Un “nuovo piano regolatore” che si fondi su un’attenta analisi del territorio, per dare risalto e valore alle sue peculiari caratteristiche paesaggistiche, economiche, sociali e che permetta un riordino dello stesso, caratterizzato nel corso degli ultimi anni dal susseguirsi di varianti parziali.
Un Piano che permetta di sviluppare e dimensionare la Città a misura d’uomo, che non valorizzi solo la cultura del residenziale, ma che sia attrattore delle attività industriali e commerciali del territorio.
Un particolare Piano Collinare di Sviluppo attento alle caratteristiche morfologiche, con la costruzione di edifici eco-compatibili e con un basso impatto ambientale.
Un piano che, in relazione alle nuove normative tecniche antisismiche e contenimento energetico, porti un diverso metodo di calcolo delle dimensioni degli edifici, basato sulla superficie utile di calpestio e non sulla volumetria.
Un Piano che tenga conto dell’identità architettonica del centro abitato e che sappia tutelare la qualità del paesaggio extra-urbano.

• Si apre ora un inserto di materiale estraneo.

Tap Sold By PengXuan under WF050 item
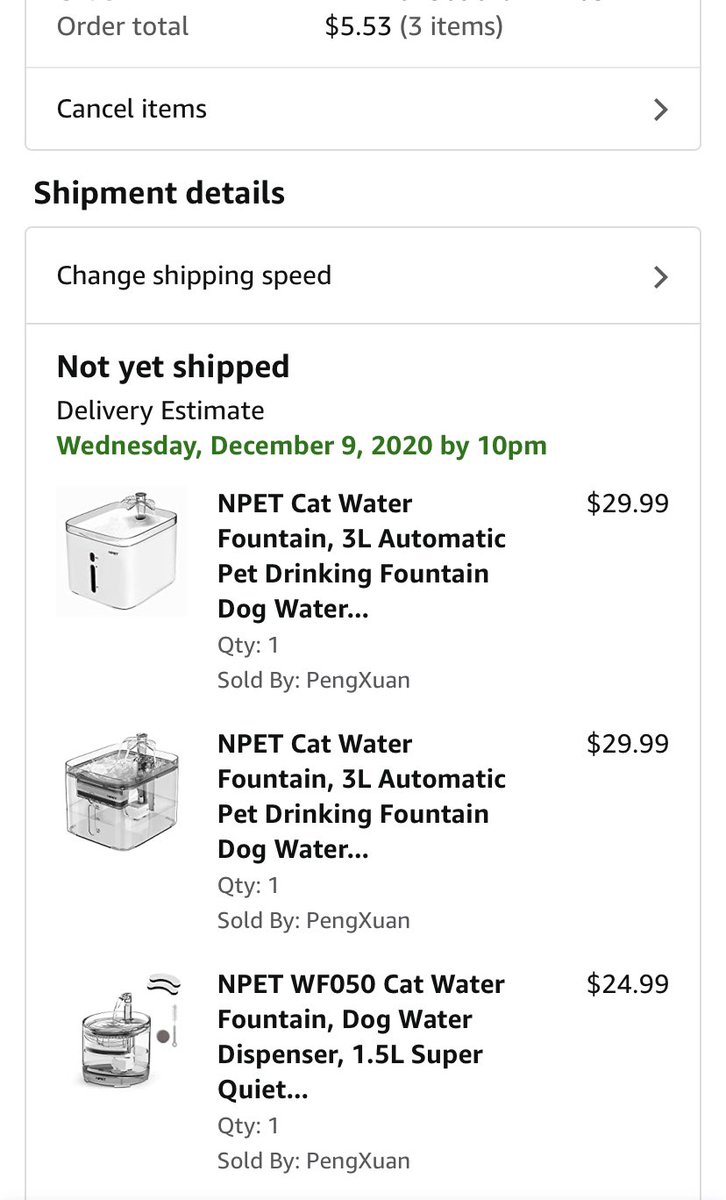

Uno strumento urbanistico che pianifichi il territorio e programmi lo sviluppo economico e sociale della sua cittadinanza in modo strutturato, unitario e funzionale.

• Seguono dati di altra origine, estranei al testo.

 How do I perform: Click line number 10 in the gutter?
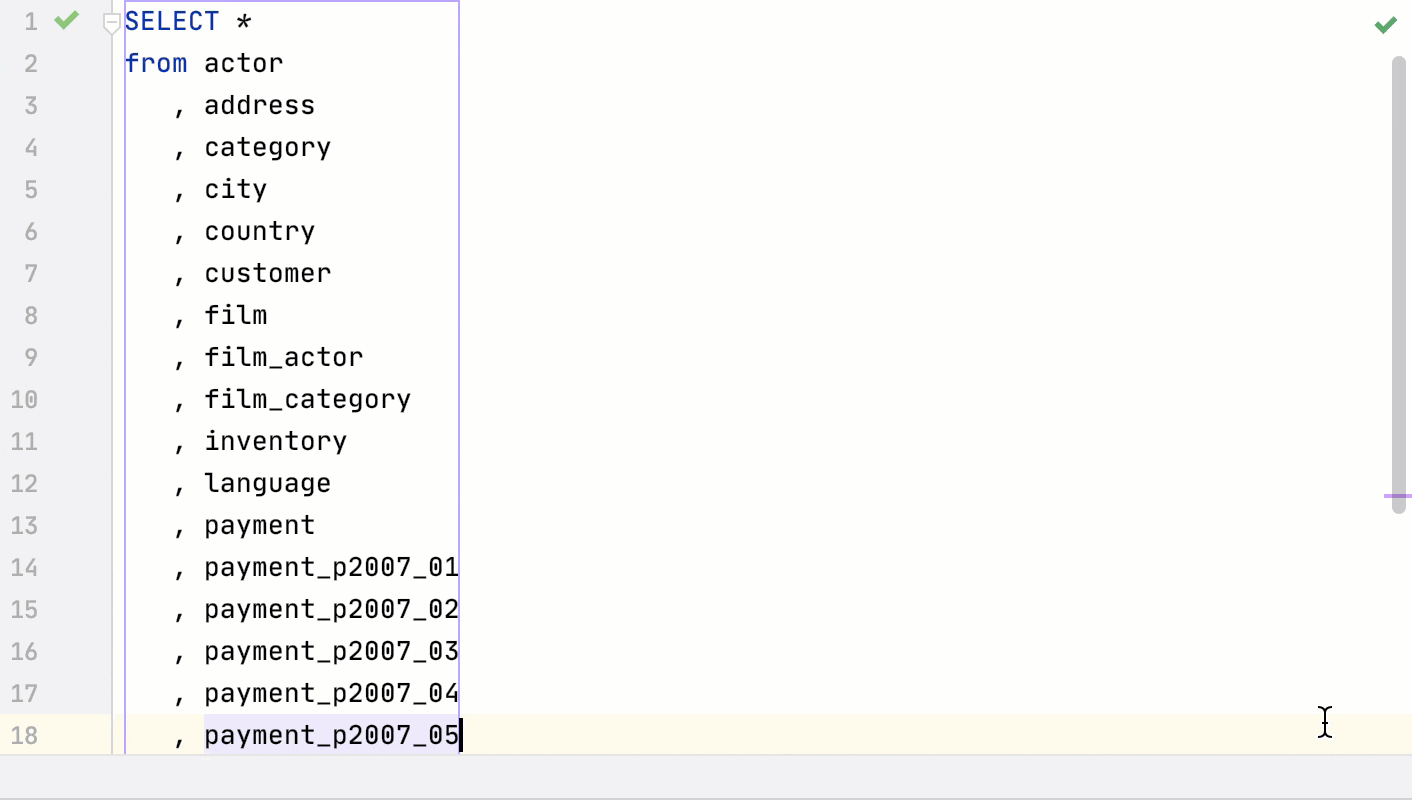click(25, 399)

In questo quadro si propone di:
- valorizzare il centro storico, sia dal punto di vista architettonico, sia dal punto di vista commerciale, tramite l’ampliamento dell’isola pedonale e la realizzazione di parcheggi nelle sue immediate vicinanze;
- trasformare a residenze i fabbricati pubblici non più utilizzati e successivamente alienando il bene attraverso la vendita;
- istituire un vincolo ad uso pubblico sui fabbricati e sull’area dei capannoni militari, con lo scopo di destinarli ad Enti come ad esempio Università, fondazioni bancarie, istituzioni pubbliche e private, potenziando così la cooperazione tra comune e privati;
- inserire lo spazio extra-urbano e collinare all’interno del quadro della pianificazione al pari delle altre forme di utilizzo;
- collocare all’interno del tessuto urbano dei “polmoni verdi” creando così punti di aggregazione sociale, come ad esempio nuovi parco giochi;
- progettare nuove aree per lo sviluppo commerciale;
- individuare nuove aree servizi o utilizzare quelle già esistenti per la delocalizzazione dei servizi pubblici al cittadino attualmente in aree critiche.